- [Given text]
‘The Viagra was handed to me as though it were a live bomb’

Bob McQuaid, a 29-year-old new dad, opens up about his years struggling with erectile dysfunction and how he got help in the end.

The original article was published in The Journal and can be found here. https://www.thejournal.ie/readme/premature-ejaculation-and-viagra-6103420-Sep2023/ 

YOU KNOW THE feeling you get when you meet ‘the one’, the person you want to spend the rest of your life with, and you’ve got this burning love and urge, that pull to be with them but you can’t express it? That was my experience when I met the mother of my child, my now fiancée, back in 2020.

“I can’t stay tonight.” “I’m too tired.” “Can we just cuddle?” These were all excuses I had become familiar with using to avoid looking at what had stared me in the face for the previous 10 years of my life. I was a young man with a lot of talents, confidence in abundance, surrounded by girls; yet riddled with a dark secret.

I had tried to have sex for all of my adult life, without success. I had relationships so opportunity was not my issue. There’s a natural pattern to any relationship and when you’re young like that, after a certain time it’s pretty much expected that once both parties are consenting, of course, sex becomes part of the deal.

- [What the task requires]
Please answer these questions from the article:
1. How old is Bob McQuaid?
2. In what year did he meet the mother of his child?
3. For how many years had he been avoiding what stared him in the face?

- [Recorded data]
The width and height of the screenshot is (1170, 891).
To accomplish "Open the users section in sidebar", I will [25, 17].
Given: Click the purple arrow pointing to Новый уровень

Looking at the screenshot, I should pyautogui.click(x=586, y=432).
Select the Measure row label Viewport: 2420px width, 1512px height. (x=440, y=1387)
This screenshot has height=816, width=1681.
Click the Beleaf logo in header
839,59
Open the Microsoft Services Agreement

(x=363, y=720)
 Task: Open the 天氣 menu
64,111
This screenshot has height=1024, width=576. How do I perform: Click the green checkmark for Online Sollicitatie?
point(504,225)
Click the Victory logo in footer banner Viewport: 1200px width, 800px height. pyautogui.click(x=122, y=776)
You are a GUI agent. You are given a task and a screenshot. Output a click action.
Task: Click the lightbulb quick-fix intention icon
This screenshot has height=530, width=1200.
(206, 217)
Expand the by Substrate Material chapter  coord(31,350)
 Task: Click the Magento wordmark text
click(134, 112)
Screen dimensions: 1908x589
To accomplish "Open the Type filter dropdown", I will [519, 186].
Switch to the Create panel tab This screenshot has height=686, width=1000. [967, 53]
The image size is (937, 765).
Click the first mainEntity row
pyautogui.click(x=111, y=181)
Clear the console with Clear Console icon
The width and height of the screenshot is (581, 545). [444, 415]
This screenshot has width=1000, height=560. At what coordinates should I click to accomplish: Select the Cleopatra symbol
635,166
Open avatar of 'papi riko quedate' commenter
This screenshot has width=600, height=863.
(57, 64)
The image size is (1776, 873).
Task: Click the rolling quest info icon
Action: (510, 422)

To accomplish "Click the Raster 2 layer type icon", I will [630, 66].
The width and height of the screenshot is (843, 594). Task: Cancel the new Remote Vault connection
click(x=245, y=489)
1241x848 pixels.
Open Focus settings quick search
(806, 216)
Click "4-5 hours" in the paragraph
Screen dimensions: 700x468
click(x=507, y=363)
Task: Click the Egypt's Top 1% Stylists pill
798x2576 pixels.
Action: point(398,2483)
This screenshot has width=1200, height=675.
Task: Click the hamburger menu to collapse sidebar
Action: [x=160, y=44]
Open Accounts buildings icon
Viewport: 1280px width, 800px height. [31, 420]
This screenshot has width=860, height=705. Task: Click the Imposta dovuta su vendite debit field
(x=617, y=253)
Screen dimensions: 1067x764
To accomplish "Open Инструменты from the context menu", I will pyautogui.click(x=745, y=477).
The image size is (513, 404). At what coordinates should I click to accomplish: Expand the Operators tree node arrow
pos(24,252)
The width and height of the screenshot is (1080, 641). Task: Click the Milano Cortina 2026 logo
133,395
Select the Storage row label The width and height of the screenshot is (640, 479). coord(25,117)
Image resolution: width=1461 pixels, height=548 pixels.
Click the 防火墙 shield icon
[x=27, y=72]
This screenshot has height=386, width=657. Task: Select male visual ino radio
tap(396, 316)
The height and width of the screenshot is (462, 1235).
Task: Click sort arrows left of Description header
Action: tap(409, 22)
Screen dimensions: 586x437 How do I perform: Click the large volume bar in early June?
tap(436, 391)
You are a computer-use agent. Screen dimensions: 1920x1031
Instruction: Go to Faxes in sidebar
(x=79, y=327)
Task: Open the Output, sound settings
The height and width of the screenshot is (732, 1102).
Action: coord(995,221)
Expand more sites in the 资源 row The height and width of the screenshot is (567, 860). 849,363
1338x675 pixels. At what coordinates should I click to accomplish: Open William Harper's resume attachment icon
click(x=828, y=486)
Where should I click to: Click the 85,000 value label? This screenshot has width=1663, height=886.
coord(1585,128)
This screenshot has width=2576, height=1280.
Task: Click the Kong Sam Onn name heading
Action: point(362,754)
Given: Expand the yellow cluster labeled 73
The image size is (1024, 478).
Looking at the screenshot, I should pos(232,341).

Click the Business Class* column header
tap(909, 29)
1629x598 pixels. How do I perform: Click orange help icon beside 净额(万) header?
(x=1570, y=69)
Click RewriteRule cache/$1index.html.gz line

- [Your solution]
1. 29
2. 2020
3. 10 years